Assessment and findings

Scope of the investigation

  1. The complaint the resident brought to our service was in relation to the loss of water in her property and the formal complaint she made on 13 March 2022. During the Ombudsman’s investigation it became clear that the resident had previously made a complaint about the same issue on 26 March 2021. Upon request the landlord provided copies of the resident’s complaint and its complaint responses, which we have included in the background section above.
  2. The resident’s formal complaint made in 2021 did not progress to the end of the landlord’s internal complaints process.
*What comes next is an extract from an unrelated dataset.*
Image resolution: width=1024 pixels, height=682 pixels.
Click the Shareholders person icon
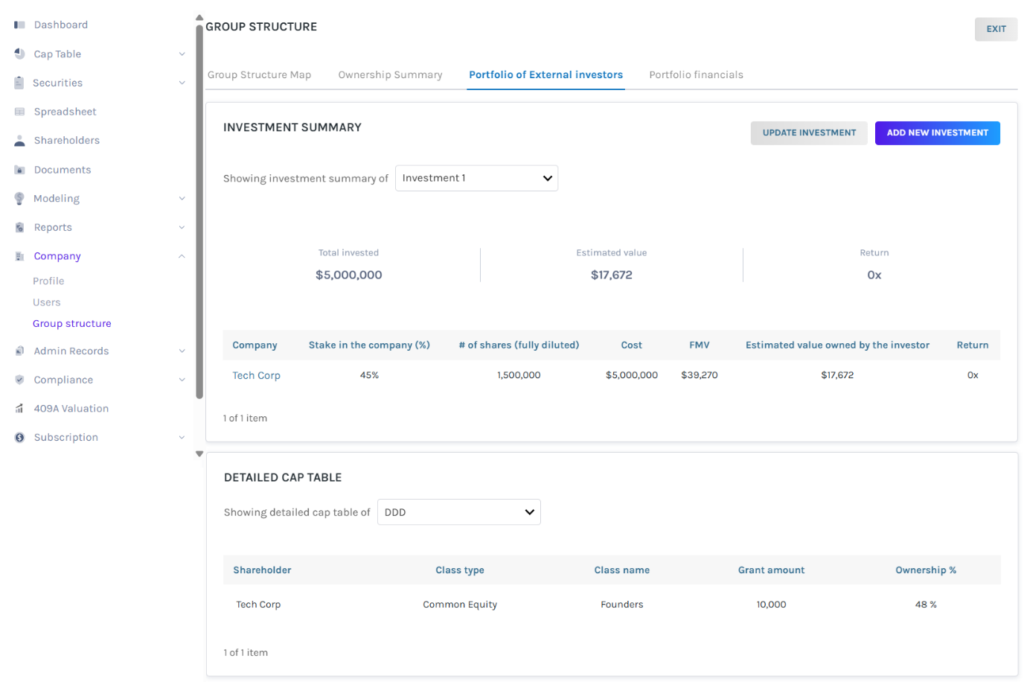click(x=19, y=141)
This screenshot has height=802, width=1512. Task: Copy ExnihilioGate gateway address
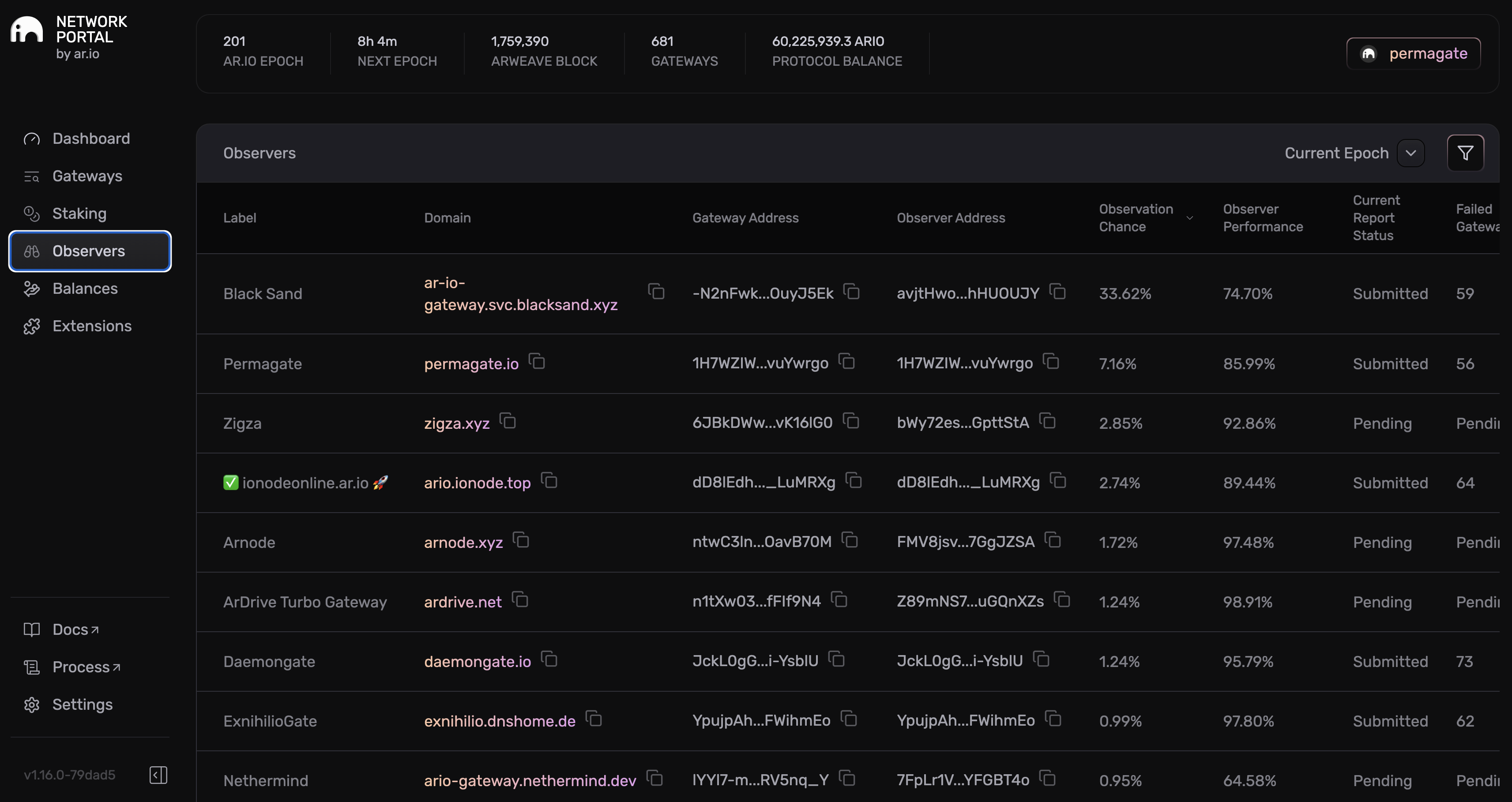849,719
It has been included in the investigation as it provides detail on the associated timescales and the impact on the resident.
  3. The landlord’s complaint handling process and record keeping have been the subject of an in-depth investigation by the Ombudsman that made recommendations for change. This change has been implemented by the landlord. For this reason we have not made any procedural orders in relation to complaint handling or record keeping.
  4. The resident has stated that she first complained about the hot water in 2014. She provided a list of service requests in her stage 2 escalation on 21 April 2022. The list details the service request number and the date, the description of the service request is absent. The landlord changed its records management system in 2017, which means it has no records prior to this date. The resident’s first complaint in 2021 pointed to a loss of water on 5 February 2021, this is also the earliest record held by the landlord. Whilst we are not doubting the resident’s statements, we must progress on the evidence available. The investigation will focus on the loss of water between 5 February 2021 and 20 February 2022.

 

The landlord’s handling of reports of water loss at the resident’s property.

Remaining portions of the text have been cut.